Prestito cattivi pagatori

Quando una società finanziaria deve decidere se concedere o meno un prestito effettua diverse valutazioni e controlli sulla persona richiedente. Uno dei controlli che viene fatto, in ogni caso di richiesta di prestito, è verificare che il soggetto non sia iscritto al CRIF. Il CRIF è sostanzialmente una centrale dei rischi, la quale fornisce a tutto il sistema bancario e finanziario le informazioni necessarie sulla posizione creditizia dei clienti che hanno chiesto un prestito.

L’iscrizione al CRIF scatta dal momento in cui il debitore non paga la rata del suo finanziamento. La seguente cancellazione può avvenire a patto che tutti i pagamenti sia stati regolarizzati ed entro il termine di 1 anno se le insolvenze hanno riguardato massimo 2 rate, mentre dopo 2 anni dopo se le insolvenze hanno riguardato oltre 2 rate.

Per coloro che malauguratamente sono stati segnalati come cattivi pagatori non è facile accedere al credito, dato che le società finanziarie non vogliono prendere un rischio troppo elevato.

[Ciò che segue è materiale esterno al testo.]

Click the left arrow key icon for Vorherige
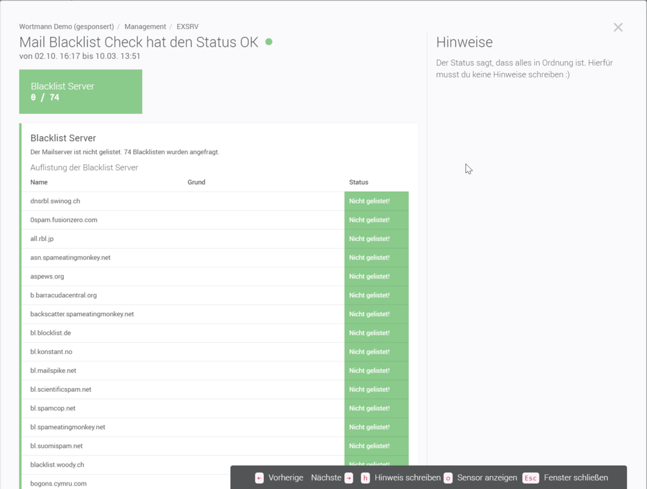pos(259,478)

Dato che però, purtroppo, le persone che sono state iscritte al CRIF sono diverse, le società finanziarie hanno pensato di ideare un servizio di prestito studiato appositamente per questa categoria di persone, in maniera da non perdere neanche una possibile fetta di mercato.

Accedere ad un prestito per cattivi pagatori potrebbe essere dunque possibile. Solitamente le società finanziarie presentato tre diverse offerte in questo senso: cessione del quinto, prestito delega e prestito cambializzato. Prima di approfondire queste tre diverse tipologie, dobbiamo dire che possono ottenere un prestito cattivi pagatori sia i dipendenti, pubblici o privati, che i lavoratori autonomi.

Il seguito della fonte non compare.